Some babies with omphalocele can have other problems with their heart, spine, or digestive organs. Your baby may be tested to see if he or she has any of these problems. If your baby does have any of these problems you may be more likely to have another baby with an omphalocele. If your baby has no other major problems, the chance for you to have another baby with an omphalocele is 1% (1 in 100).

At birth, your baby’s belly will look like there is clear sac filled with liquid. You may be able to see through the sac and see the bowel or other organs. Your baby’s umbilical cord will be on top of the sac. While your baby is in the delivery room the sac will be kept moist and covered with plastic to protect the bowel.

If your baby’s omphalocele is small, surgery may be done soon after birth.

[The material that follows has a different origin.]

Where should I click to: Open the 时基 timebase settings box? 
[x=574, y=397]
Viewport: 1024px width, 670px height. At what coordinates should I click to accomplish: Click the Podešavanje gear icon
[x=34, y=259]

The surgeon will place the bowel and other organs in the sac into the belly and close the opening.

Sometimes the surgeons are not able to repair the omphalocele right away if it is too large. Your baby’s belly will need to grow or be stretched enough before the surgery can be done. The repair would then be done in stages. Skin will grow to cover the sac with the help of medication, good skin care and nutrition. If this happens, your baby will then have surgery to close the belly muscles in 6-12 months when the belly is larger. If the sac ruptures before it is repaired, the baby will need to have surgery right away.

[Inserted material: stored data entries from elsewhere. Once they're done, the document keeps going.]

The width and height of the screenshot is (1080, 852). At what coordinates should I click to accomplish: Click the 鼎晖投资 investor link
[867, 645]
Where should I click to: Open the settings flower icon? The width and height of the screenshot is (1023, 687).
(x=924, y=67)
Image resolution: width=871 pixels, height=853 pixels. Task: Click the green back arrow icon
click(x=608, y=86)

Most babies with an omphalocele will be able to go home from the hospital once they are taking all their bottles and after the family has learned the how to change the dressing and to protect the sac.

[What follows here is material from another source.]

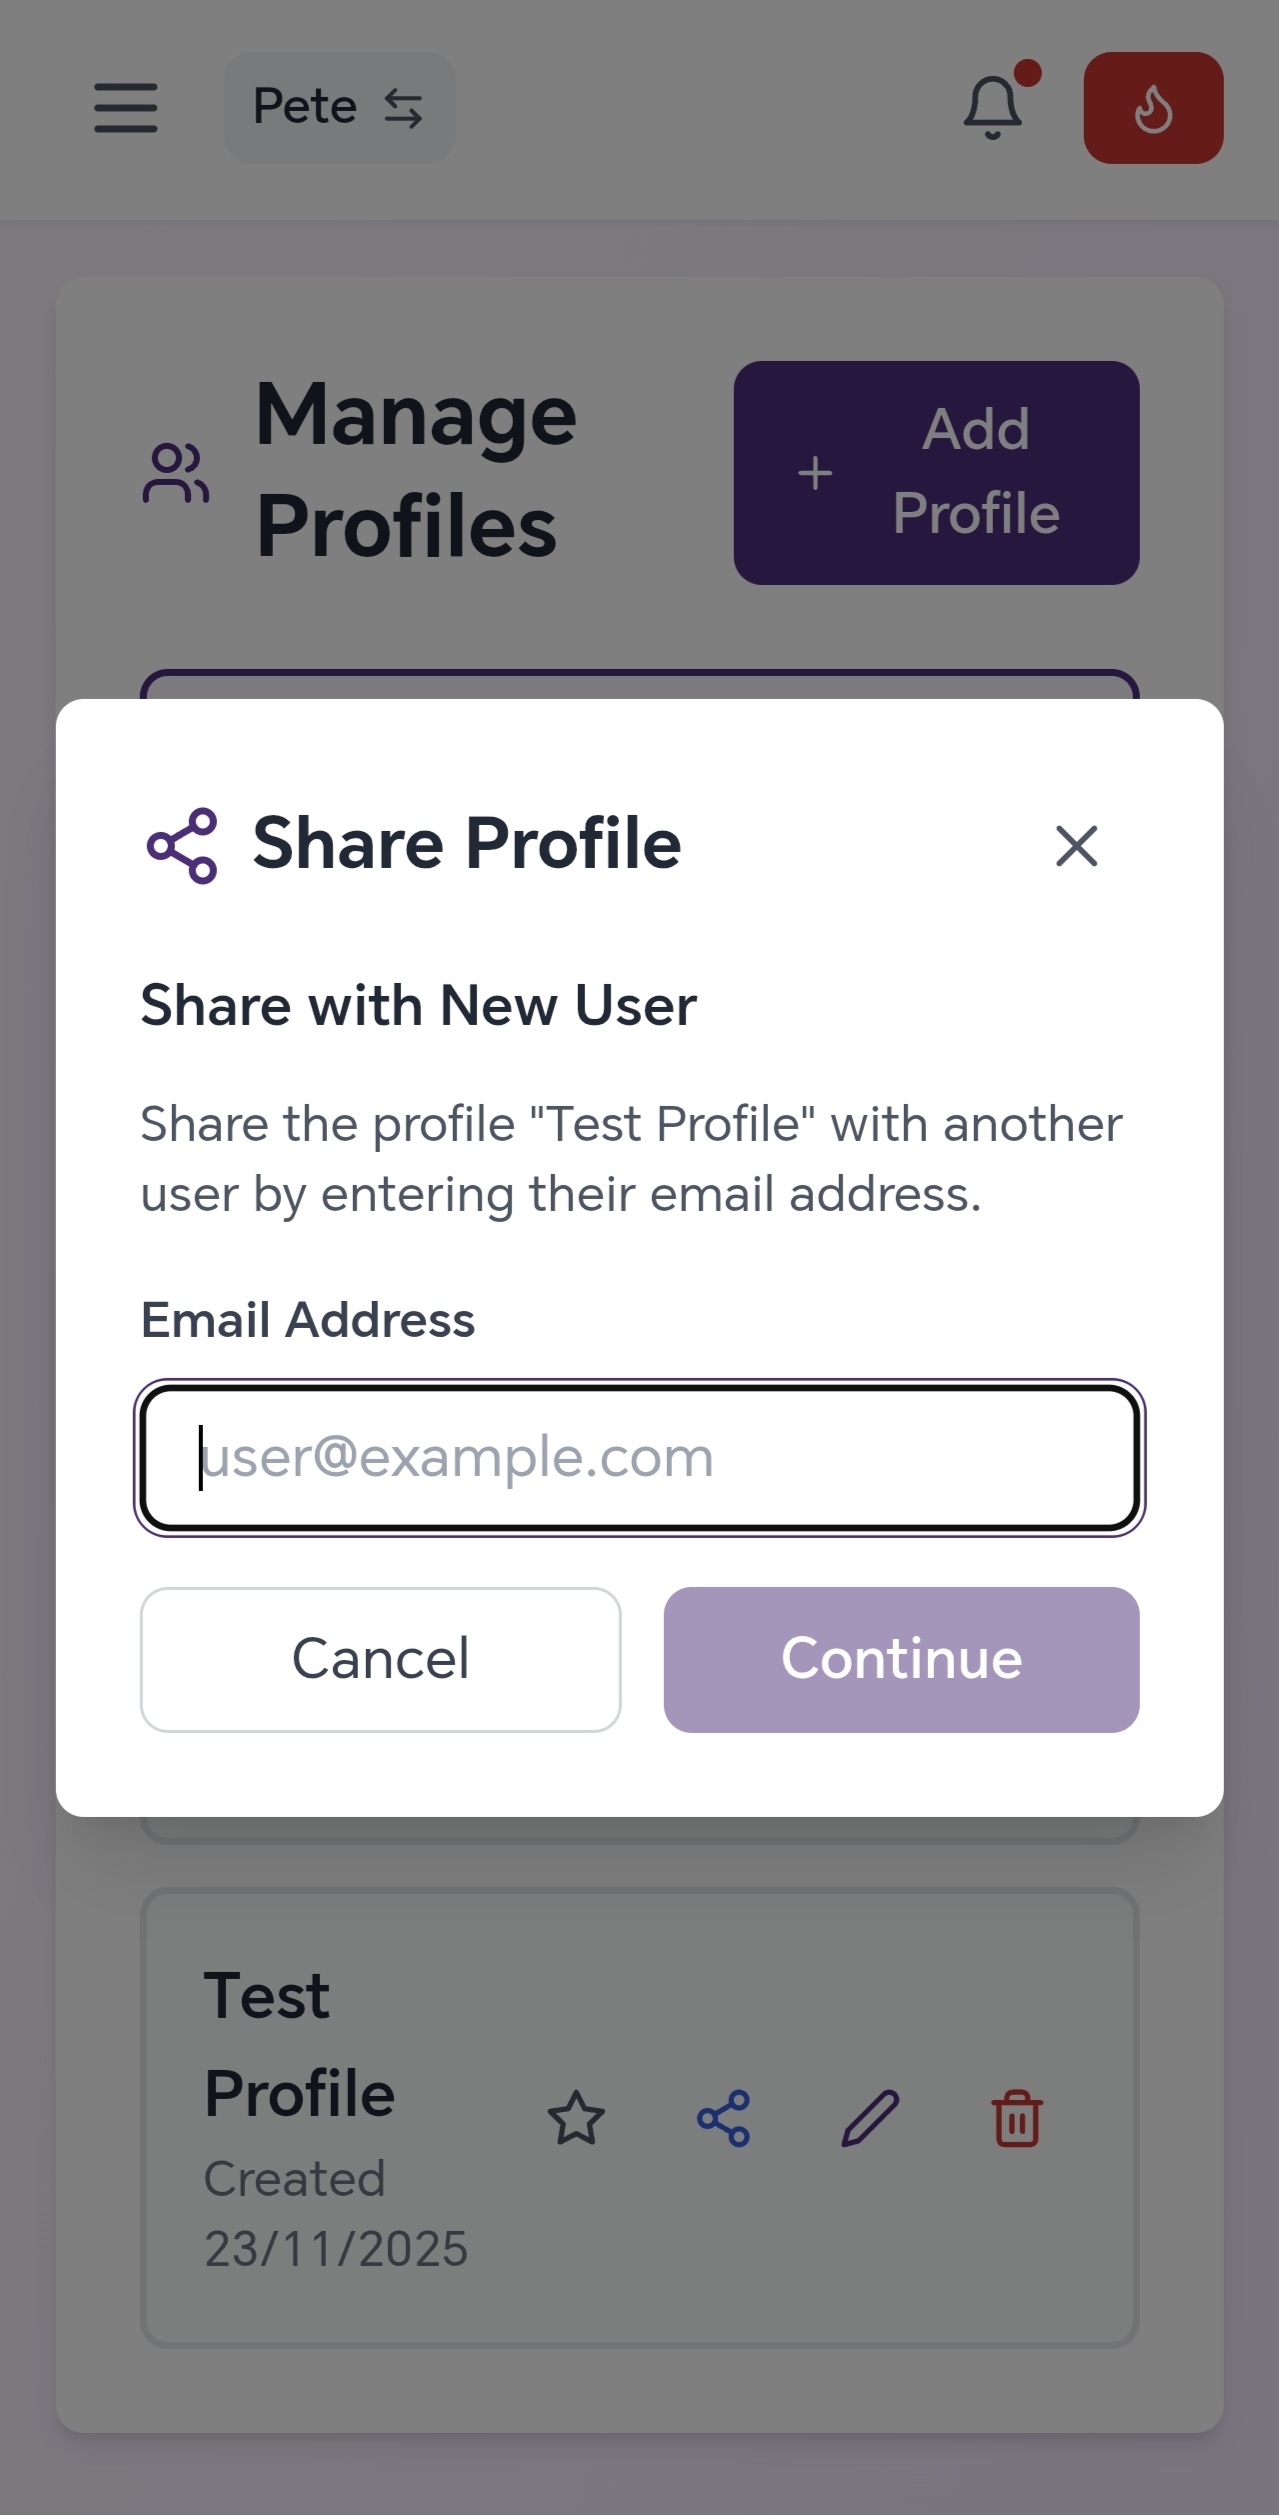
Task: Click the Manage Profiles people icon
Action: (x=176, y=473)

Your baby may have some feeding difficulty, reflux, growth delays and bowel obstruction and could have long term breathing problems. Your baby may be more prone to sickness than other babies. Close follow-up with the doctor and care team is needed once your baby goes home.

Most babies with omphaloceles do well. The survival rate is over 90% if the baby’s only issue is an omphalocele. The survival rate for babies who have an omphalocele and serious problems with other organs is about 70%.